On Valuing Rest
“And on the seventh day God finished his work that he had done, and he rested on the seventh day from all his work that he had done. So God blessed the seventh day and made it holy, because on it God rested from all his work that he had done in creation.”
We see that in the very beginning of the world, one of the first things God did was establish a day of rest. This was one of the fundamentals of how humanity runs, long before the fall, and before the Mosaic law and the Israelites were established. As he was establishing things like male and female, man’s dominion on earth, that kind of thing- the very foundations of the world- he also was establishing rest. It’s something God keeps talking about, of course with the Sabbath command in the 10 Commandments, (Exodus 31:15. Six days shall work be done, but the seventh day is a Sabbath of solemn rest, holy to the Lord. Whoever does any work on the Sabbath day shall be put to death.) but also in the concept of the year of Jubilee, and how he commanded the Israelites to let their fields lie fallow for a year every seven years so they would be more fruitful. Although the sabbath laws aren’t exactly reiterated in the New Testament – we aren’t commanded to take Saturday off, per say- the concept of rest is still there and we are rather foolish if we ignore it. Take, for instance, the verse in Matthew:
“Take my yoke upon you, and learn from me, for I am gentle and lowly in heart, and you will find rest for your souls.
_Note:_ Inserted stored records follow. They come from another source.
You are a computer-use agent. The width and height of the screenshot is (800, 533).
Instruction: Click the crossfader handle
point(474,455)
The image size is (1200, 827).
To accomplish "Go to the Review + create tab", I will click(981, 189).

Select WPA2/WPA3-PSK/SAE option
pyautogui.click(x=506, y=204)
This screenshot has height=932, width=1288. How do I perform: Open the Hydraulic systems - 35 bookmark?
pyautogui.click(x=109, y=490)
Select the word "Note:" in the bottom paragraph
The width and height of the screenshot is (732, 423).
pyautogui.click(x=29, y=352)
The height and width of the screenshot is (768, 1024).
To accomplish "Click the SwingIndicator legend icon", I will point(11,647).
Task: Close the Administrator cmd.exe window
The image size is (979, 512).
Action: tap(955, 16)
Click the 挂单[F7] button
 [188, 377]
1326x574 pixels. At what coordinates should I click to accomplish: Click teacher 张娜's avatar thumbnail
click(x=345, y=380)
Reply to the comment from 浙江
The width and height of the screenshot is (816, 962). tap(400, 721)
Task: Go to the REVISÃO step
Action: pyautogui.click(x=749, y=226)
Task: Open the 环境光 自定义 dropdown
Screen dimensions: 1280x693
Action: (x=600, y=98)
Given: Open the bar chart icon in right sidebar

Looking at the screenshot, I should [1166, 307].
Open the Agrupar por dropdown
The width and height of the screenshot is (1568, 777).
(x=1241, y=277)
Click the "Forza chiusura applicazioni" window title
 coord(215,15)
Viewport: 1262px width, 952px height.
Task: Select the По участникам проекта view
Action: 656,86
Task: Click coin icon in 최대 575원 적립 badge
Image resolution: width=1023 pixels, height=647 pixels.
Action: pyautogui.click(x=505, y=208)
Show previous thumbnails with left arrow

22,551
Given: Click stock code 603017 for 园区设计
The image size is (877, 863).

For my yoke is easy, and my burden is light.”
Also this one:
“There remains, then, a Sabbath-rest for the people of God; for anyone who enters God’s rest also rests from their works, just as God did from his. Let us, therefore, make every effort to enter that rest, so that no one will perish by following their example of disobedience.”
Now, our country is, I think, one of the worst offenders in this. And I love New York City, but it is one of the worst places in our country for this concept. Rushing is glorified, overworking is considered normal, stress is as common as breathing, and everything is focused on making our lives as hectic as possible. We alleviate this pressure by- in the case of the world- medicating with drugs and sex, and in Christianity, packing our lives even more with retreats and programs to seek God and Bible reading plans and such things. All good things, but bad when applied instead of what God has set up for us- regular, scheduled, honest-to-goodness rest.
“It is in vain that you rise up early and go late to rest, eating the bread of anxious toil; for he gives to his beloved sleep.”
I think our refusal to rest comes about because:
A. There’s this constant pressure from society that more is more, and really, the pressure is pretty crazy in the church too.
B. Within the church, the pressure to always be Doing quickly turns into a need to please God with our doing- a feeling that if we stop for a minute, He might not be as pleased with us.
C. We feel like if we stop and unplug, the world may fall apart without us. This is at its core a prideful view, thinking that God can’t keep it together without us.
Rest isn’t about lying in bed or watching TV for a whole day either. It’s about unplugging from the frenetic part of our life, turning off notifications if need be, making specific and regular time to do what rejuvenates our spirits, and doing something that’s different from our normal pace of life. For office workers, maybe a long walk outdoors with no noise in our ears to drown our thoughts. Maybe painting or cooking or dart throwing or goodness, whatever makes you feel ready to tackle humanity again.
And of course, lots of time spent with God, not for any purpose related to work, like writing sermons, but just to see what God wants to say to ME, and to be present with Him like we are with a friend in companionable silence. It’s like what David talks about in Psalm 23-
“The LORD is my shepherd, I lack nothing. He makes me lie down in green pastures, he leads me beside quiet waters, he refreshes my soul. He guides me along the right paths for his name’s sake. Even though I walk through the darkest valley,I will fear no evil, for you are with me; your rod and your staff, they comfort me. You prepare a table before me in the presence of my enemies. You anoint my head with oil; my cup overflows. Surely your goodness and love will follow me all the days of my life, and I will dwell in the house of the LORD forever.”
It can feel impossible to set aside a day every week for this, but this isn’t really an optional thing long-term, as so many ministry leaders have exemplified with their burnouts and breakdowns. It can start even with an evening a week- half a day a week- whatever you have to do to get into the rhythm of this. But given our schedules and calendars, it doesn’t just happen- it has to be intentionally set aside for that. And as we submit ourselves to God’s design for this, I think we’ll be amazed at what it does for us. Clearer minds, renewed energy, better focus, and renewed joy. Check out The Ruthless Elimination Of Hurry by John Mark Comer for more and much better articulated thoughts on this subject. I promise it’ll step all over your toes, if you live anytime in this current century.
I think a good summation of the view Christianity versus the world holds on rest is this: Buddha’s final words are “Strive on, untiringly”, and Jesus’ final words are “It is finished.”